Ecco i 15 finalisti del Premio Acqui Storia. A settembre i nomi dei vincitori
Diramati i nomi degli autori finalisti nelle tre sezioni, storico scientifica, storico divugativa e romanzo storico. Premiazione il 17 ottobre al Teatro Ariston
Diramati i nomi degli autori finalisti nelle tre sezioni, storico scientifica, storico divugativa e romanzo storico. Premiazione il 17 ottobre al Teatro Ariston
ACQUI TERME – Le Giurie del Premio Acqui Storia hanno scelto i finalisti della 48° edizione. I 15 autori finalisti, divisi in tre sezioni a gruppi di cinque, sono stati selezionati tra libri appartenenti alla produzione storiografica nazionale ed internazionale.
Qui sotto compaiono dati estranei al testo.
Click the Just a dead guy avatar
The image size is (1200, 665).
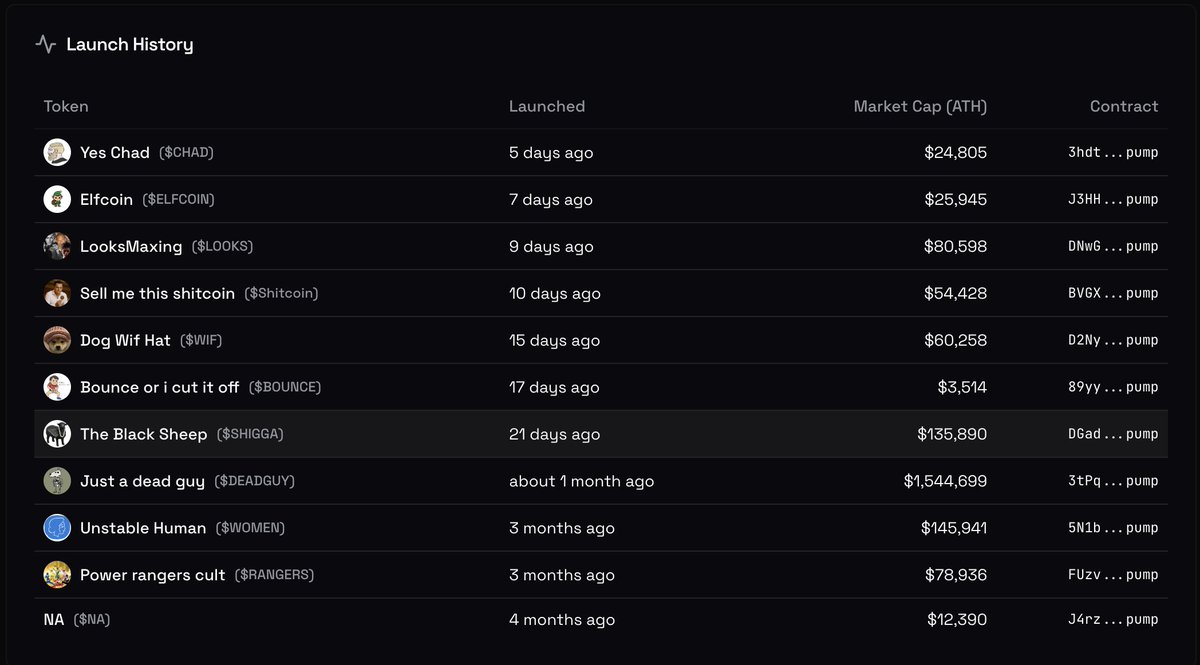click(57, 481)
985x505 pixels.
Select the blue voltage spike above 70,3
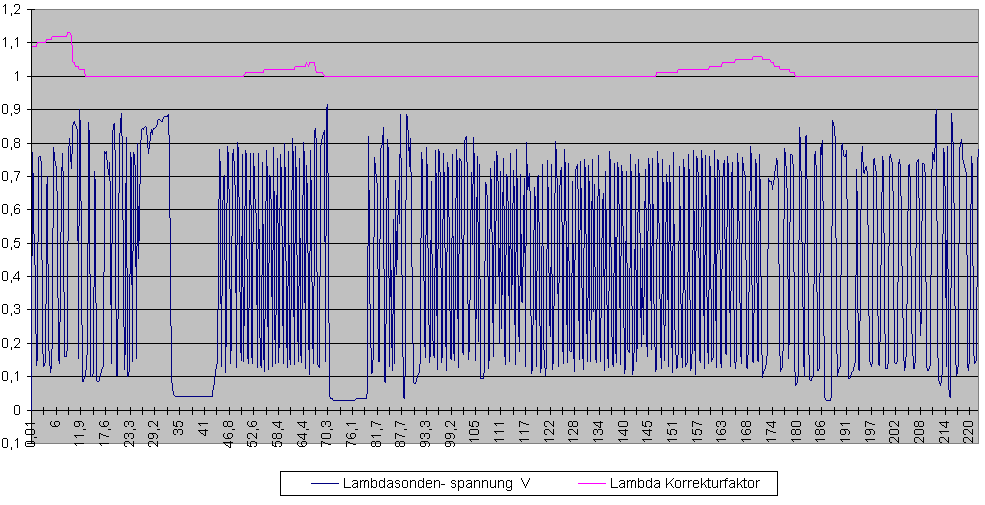[327, 108]
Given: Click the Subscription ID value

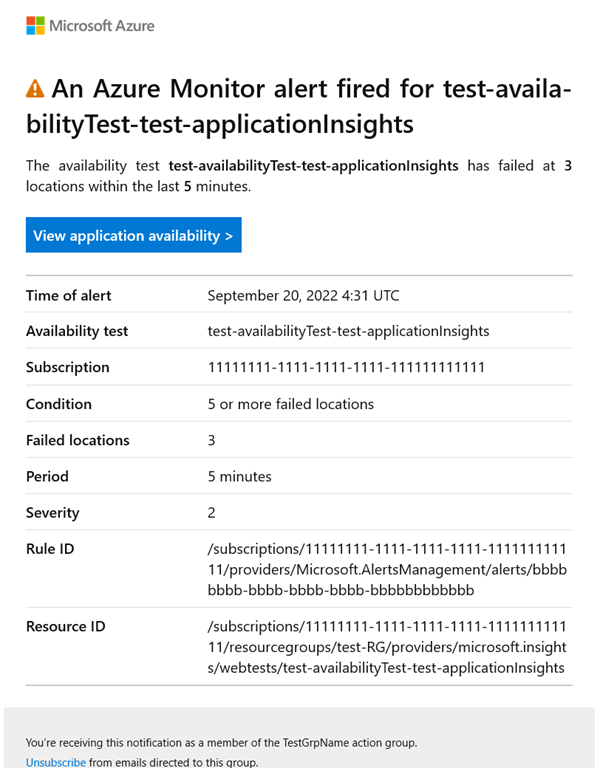Looking at the screenshot, I should [x=346, y=367].
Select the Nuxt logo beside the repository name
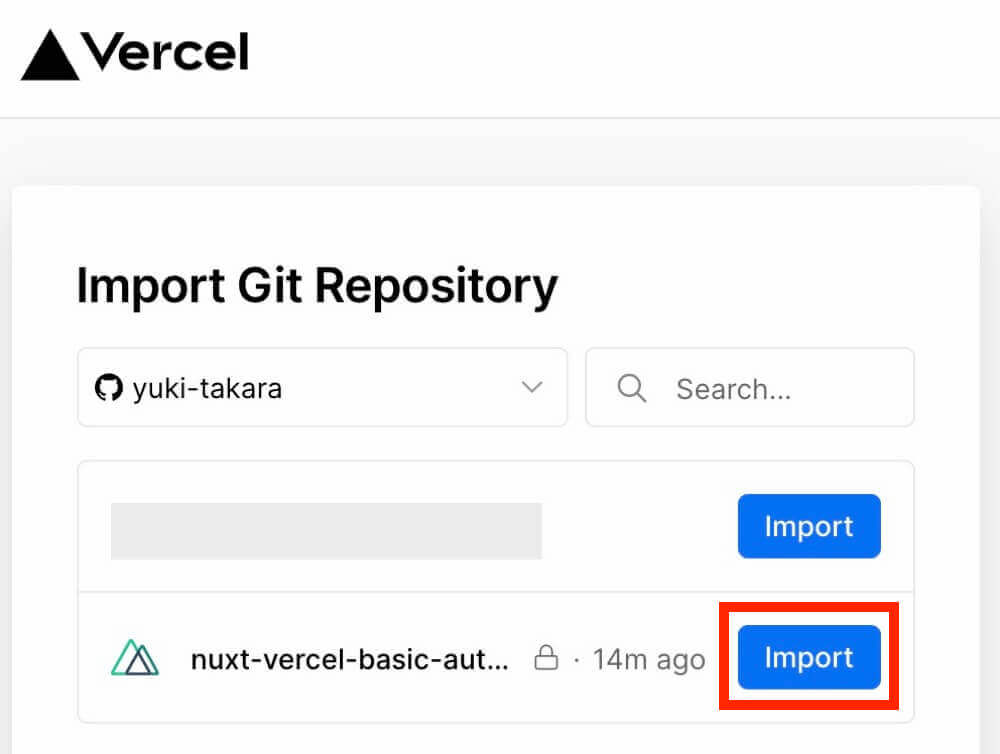 135,658
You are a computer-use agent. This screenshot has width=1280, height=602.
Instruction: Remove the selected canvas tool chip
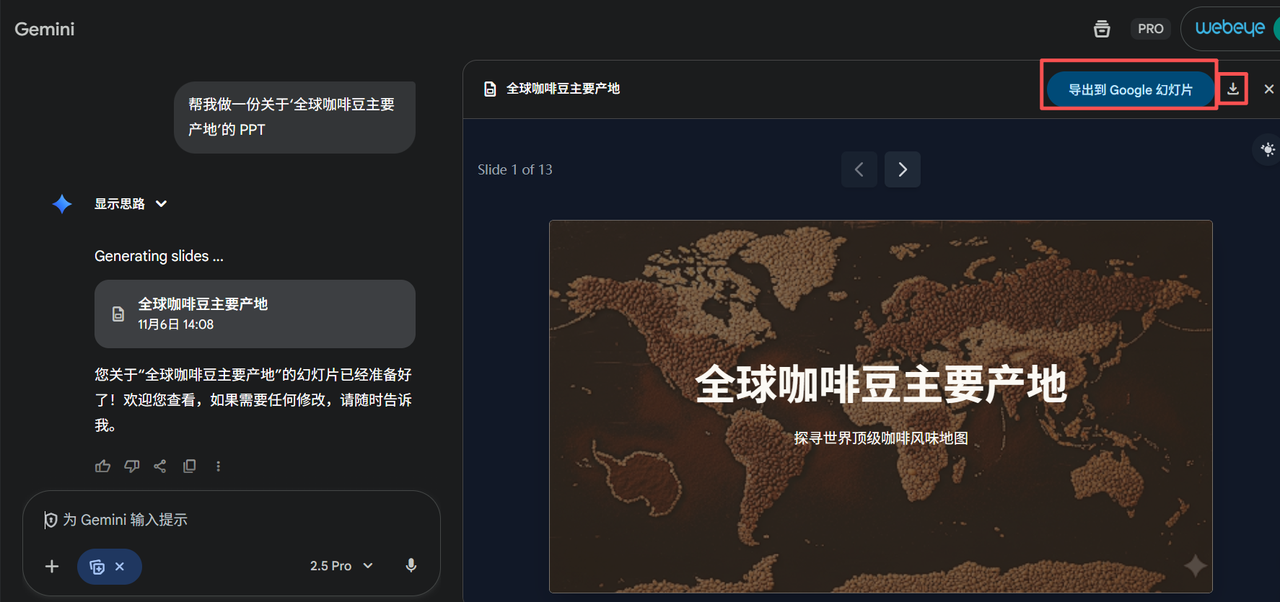point(120,566)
Le sezioni suddividono opere di carattere storico scientifico, storico divulgativo e relative al romanzo storico.
La 48° edizione del Premio Acqui Storia ha registrato una grande partecipazione: 167 sono i volumi che hanno concorso al Premio, che anno dopo anno si conferma una meta ambita da autori ed editori, sempre attenti al consueto appuntamento annuale. “L’alto numero di volumi partecipanti alle ultime edizioni, a fronte di una media di circa 30 delle prime 40 edizioni – dichiara il Responsabile Esecutivo del Premio Acqui Storia Carlo Sburlati – è la dimostrazione della serietà, dell’autorevolezza e della popolarità non solo italiana, ma europea del Premio Acqui Storia”.
La Giuria della Sezione scientifica ha scelto come finaliste le seguenti opere:
“Vincere e vinceremo! Gli italiani al fronte, 1940-1943, di Mario Avigliano e Marco Palmieri, Il Mulino
“Storia degli ebrei italiani. Nel XIX e nel XX secolo”, di Riccardo Calimani Mondadori
“La costruzione delle Alpi. Immagini e scenari del pittoresco alpino (1773-1914)”, di Antonio De Rossi, Donzelli editore
“Traditori. Una storia politica e culturale”, di Marcello Flores, Il Mulino
“Persecuzione. La repressione della Chiesa in Spagna fra Seconda Repubblica e Guerra Civile (1931-1939)”, di Mario Arturo Iannaccone, Lindau.
Nella sezione divulgativa la Giuria ha indicato come maggiormente significativi i seguenti volumi:
“L’appetito dell’Imperatore. Storie e sapori segreti della Storia”, di Franco Cardini, Mondadori
“Novecento d’Europa. L’illusione, l’odio, la speranza, l’incertezza”, di Simona Colarizi, Editori Laterza
“I Futuristi e La Grande Guerra”, di Roberto Floreani, Campanotto Editore
“La virtù dell’elefante. La musica, i libri, gli amici e San Gennaro”, di Paolo Isotta, Marsilio Editori
“Grande guerra e Novecento. La storia che ha cambiato il mondo”, di Angelo Ventrone, Donzelli editore.

“La briganta e lo sparviero”, di Licia Giaquinto, Marsilio Editori
“Arcimboldo, gustose passioni”, di Ketty Magni, Cairo Editore
“Il viaggio dolce. Il soggiorno di Leopardi a Villa Ferrigni”, di Martina Plasmati, La Lepre Edizioni
“E se brucia anche il cielo. Il romanzo di Francesco Baracca. L’amore, la guerra”, di Davide Rondoni, Edizioni Frassinelli
“Come cavalli che dormono in piedi”, di Paolo Rumiz, Feltrinelli Editore.
A fine settembre verranno resi noti i vincitori delle tre sezioni dell’Acqui Storia, che prevede per ciascun autore un assegno di 6500 euro, unitamente al Premio Speciale alla Carriera, alla proclamazione dei “Testimoni del Tempo” e al riconoscimento “La Storia in TV” quest’anno alla 13° edizione.
Negli ultimi due anni hanno calcato il teatro Ariston di Acqui per ritirare i premi registi come Carlo Verdone, Pupi Avati, Pier Francesco Pingitore, il Direttore di Rai Uno e Rai Sport Mauro Mazza, Valerio Massimo Manfredi, Roberto Giacobbo, Mario Cervi, Giuseppe Vacca, Bruno Vespa, Vittorio Feltri, Giancarlo Mazzuca, Maria Gabriella di Savoia, l’Ambasciatore Maurizio Serra, Dario Fertilio, Ottavio Barié, Gianpaolo Pansa, Franco Cardini, Mario Orfeo e tanti altri.
Le cerimonie di premiazione avranno luogo nella giornata di sabato 17 ottobre ad Acqui Terme al Teatro Ariston.